Череп императора - Виктор Банев
Шрифт:
Интервал:
Закладка:
— Желтый Император Цинь-Ши хуан-ди, правивший в то время Китаем, — продолжала Анжелика, — влюбился в этот алмаз сразу, как только его увидел. Он отдал его придворным ювелирам и велел придать ему соответствующую его размеру огранку и шлифовку. После этого камень потерял в весе почти половину, но даже мелкие осколочки были оценены в сто сорок четыре тысячи юаней. Чтоб ты знал, Дима, по тогдашнему курсу это миллионов двадцать — двадцать пять. Баксов.
Император Цинь-Ши правил Китаем долго и похоронен был с почестями. Гробницу его строили почти десять лет, и по площади она занимала почти десять гектаров. В день похорон вокруг могилы Желтого Императора живьем закопали в землю почти сорок тысяч его рабов и рабынь. А камень император завещал положить себе, мертвому, в рот и только в таком виде похоронить его тело. Говорят, что все живьем закопанные рабы умирали долго и мучительно, — земля вокруг могилы шевелилась еще несколько недель. И все это время умирающие проклинали своего беспощадного господина. Китайцы верят, что от этих проклятий тело Желтого Императора пропиталось жуткими ядами, от которых нет противоядий, и яды эти были так сильны, что смогли разъесть даже алмаз. Китайцы считают, что камень этот проклят и каждый, кто дотрагивается до него, уже обречен на скорую и мучительную смерть. Недаром у камня такая странная форма — форма мертвой человеческой головы.
Анжелика бросила докуренную сигарету прямо на ковер, аккуратно ее затоптала и принялась выковыривать из пачки новую.
— Ну что, дальше рассказывать? — равнодушно поинтересовалась она.
— Слышь, это… Интересная история-то, блин, — подал голос Дима. — Как кино. Ты, Ира, рассказывай, рассказывай.

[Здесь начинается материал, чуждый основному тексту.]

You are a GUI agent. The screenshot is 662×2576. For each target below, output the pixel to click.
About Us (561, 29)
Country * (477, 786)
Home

— Рассказываю, — сказала она. — В следующий раз этот камень всплыл только через шестьсот лет. В смутную эпоху Пяти Воюющих Династий на границе Китая и Тибета задержали караванщиков, пытавшихся вывезти Шань-бао за пределы Срединной китайской империи. На допросе они показали, что купили камень у семьи Фан — знаменитой династии осквернителей древних могил. Караванщиков, разумеется, там же, на месте, четвертовали, а алмаз с тех пор хранился в императорских сокровищницах.
Почти две тысячи лет китайцы боялись даже прикасаться к проклятому бриллианту. Иногда камень пытались украсть, но каждый раз воры не протягивали и месяца — бывали схвачены, переданы в руки придворных палачей и казнены.

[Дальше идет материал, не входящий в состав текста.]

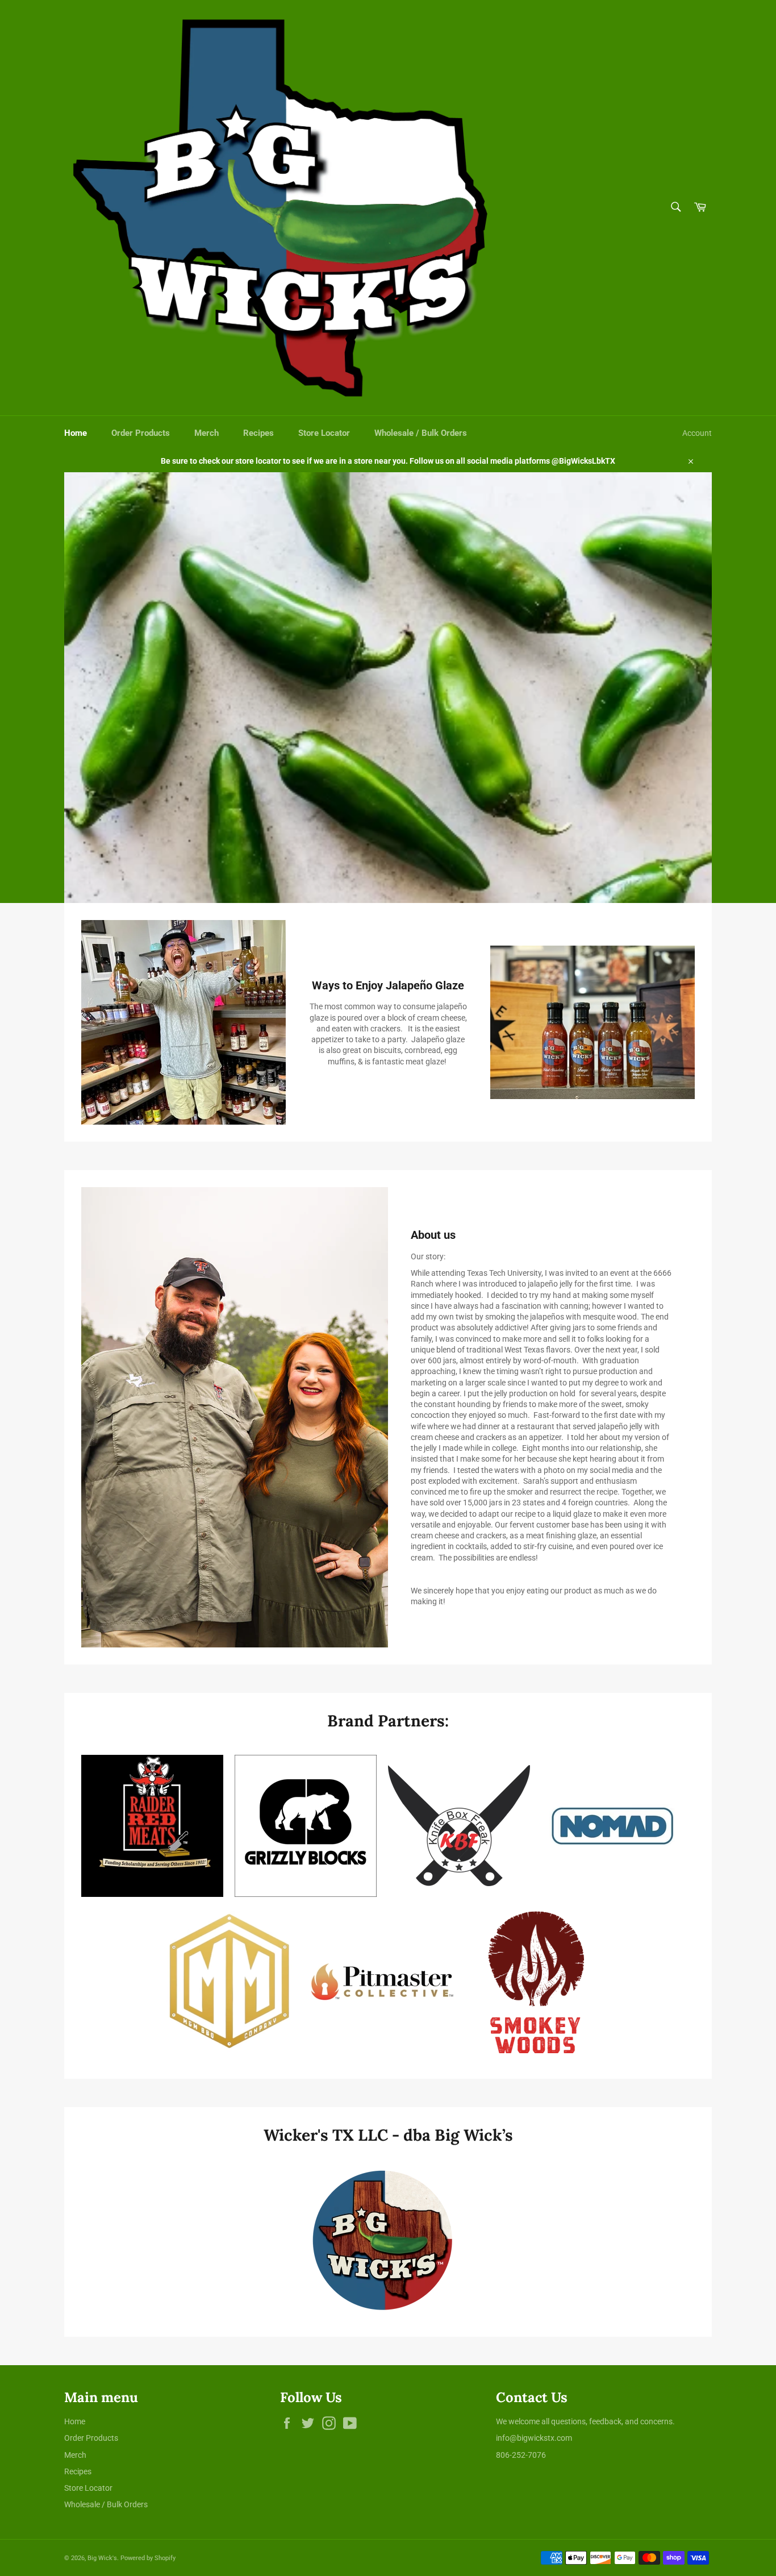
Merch (206, 433)
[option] (388, 687)
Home (75, 433)
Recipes (258, 433)
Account (697, 433)
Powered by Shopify (148, 2558)
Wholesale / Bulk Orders (420, 433)
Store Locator (324, 433)
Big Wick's (102, 2558)
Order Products (140, 433)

Так продолжалось до конца прошлого века, когда последний китайский император неожиданно решился продать древнюю драгоценность. Переговоры продолжались несколько лет, а затем за шесть миллионов франков Шань-бао выкупил некий французский коллекционер. Чтобы вывезти алмаз в Европу, француз нанял целую небольшую армию, но — не помогло даже это. Китайцы верят, что этот камень сам определяет свою судьбу. Если он не желал покидать императорских сокровищниц, все усилия грабителей были напрасны. Теперь же алмаз словно выбрал себе нового хозяина. В тысяча девятьсот тринадцатом году обоз, доставлявший бриллиант во Францию, попал в засаду, конвоиры были все до единого перебиты, а сам алмаз попал в руки Джи-ламы…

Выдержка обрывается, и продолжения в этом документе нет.